One can only speculate how many of these excess deaths could’ve been avoided if we’d found ways to increase capacity – an option that was quickly dismissed as impossible and never properly investigated, even as ‘impossible’ lockdowns became totally possible – or, even more, if we’d tried to break the link between Covid and hospitalisation by urging people to bolster their immune system and supplying early treatment, at home, with already-existing drugs (ivermectin and fluvoxamine are perhaps the best known, but there are others) which have shown promising results in other countries. Again, this course of action was dismissed as mere quackery, never explored or even attempted, even as hospitals filled up and non-Covid deaths soared.

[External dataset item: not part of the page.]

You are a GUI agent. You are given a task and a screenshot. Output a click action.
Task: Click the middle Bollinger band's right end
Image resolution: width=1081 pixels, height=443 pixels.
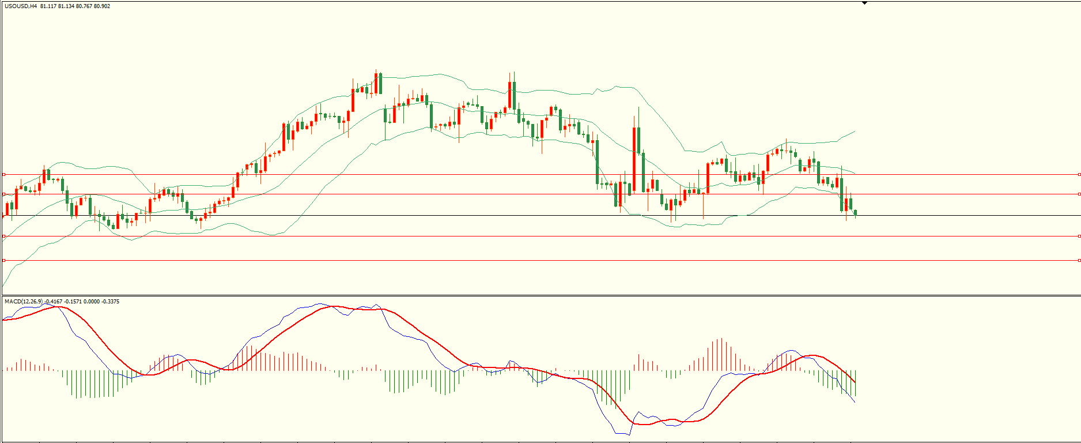855,173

The ‘collateral damage’ theory is probably the one that best fits our data – yet the sheer number of excess deaths remains surprising. Can there really have been so many critically ill non-Covid patients deprived of a hospital bed – in mid-summer, no less, and without tourists to pad out the numbers – to result in 353 deaths within a fortnight (Weeks 31 and 32), when the usual number is about 200? Numbers don’t lie, yet it still seems extraordinary.

Was there some reporting lag? Might the numbers have been bunched up in some way? And how does all this square with George Melas’ experience of consistently higher deaths since the beginning of the year?

Ultimately, we can only go back to the observation that kicked off this article. More people died in 2021 than in previous years – not just in Cyprus, but all over Europe and the US – and no-one is entirely sure why.